■ The request
Starting with the line that contains "Screen dimensions: 952x1232" and going on through the end of the entries, write out those lines again with "restart" swapped for "reboot" and everything else unchanged. Leave the pictures out of your answer.

Entries about locating elements on screens
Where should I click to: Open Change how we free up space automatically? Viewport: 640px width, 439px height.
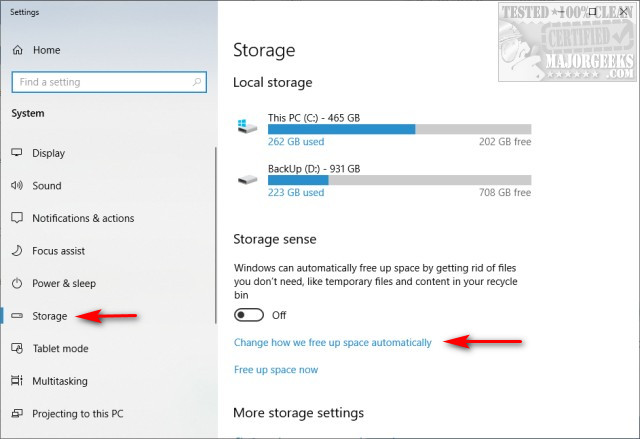pos(332,342)
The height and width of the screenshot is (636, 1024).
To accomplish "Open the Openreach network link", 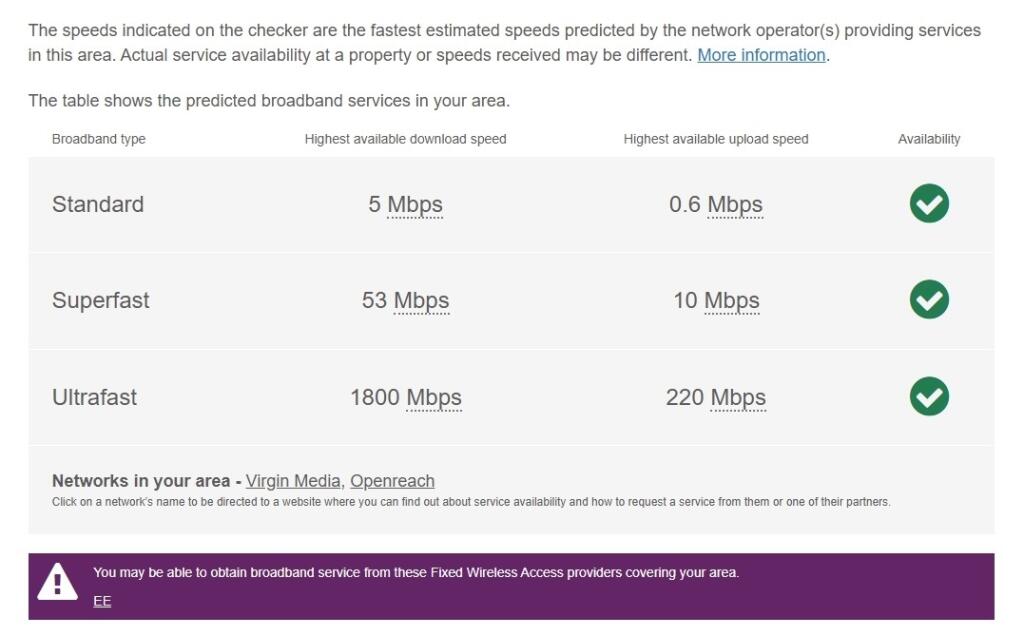I will [x=392, y=481].
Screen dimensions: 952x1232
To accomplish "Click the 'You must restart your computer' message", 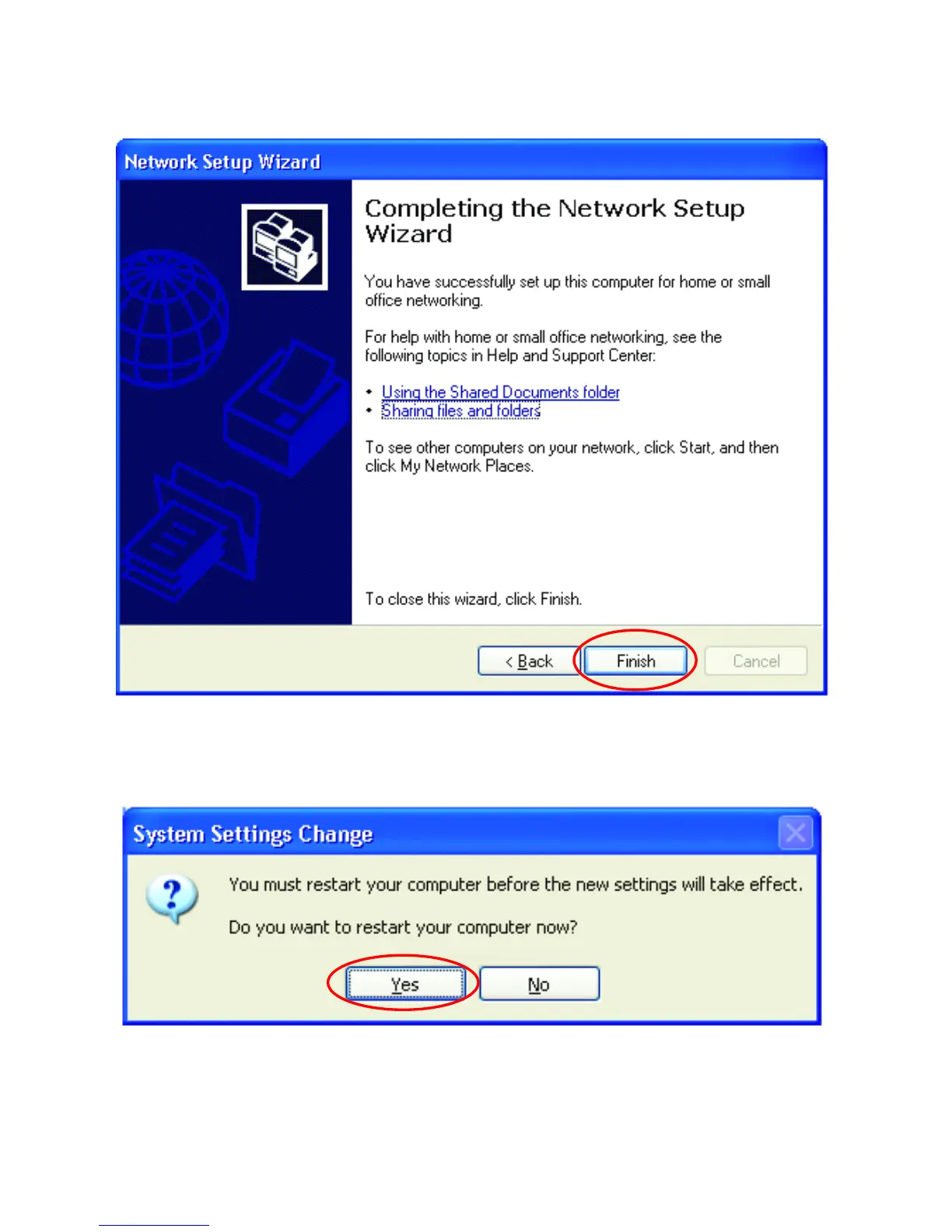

■ Task answer
Screen dimensions: 952x1232
To accomplish "Click the 'You must reboot your computer' message", 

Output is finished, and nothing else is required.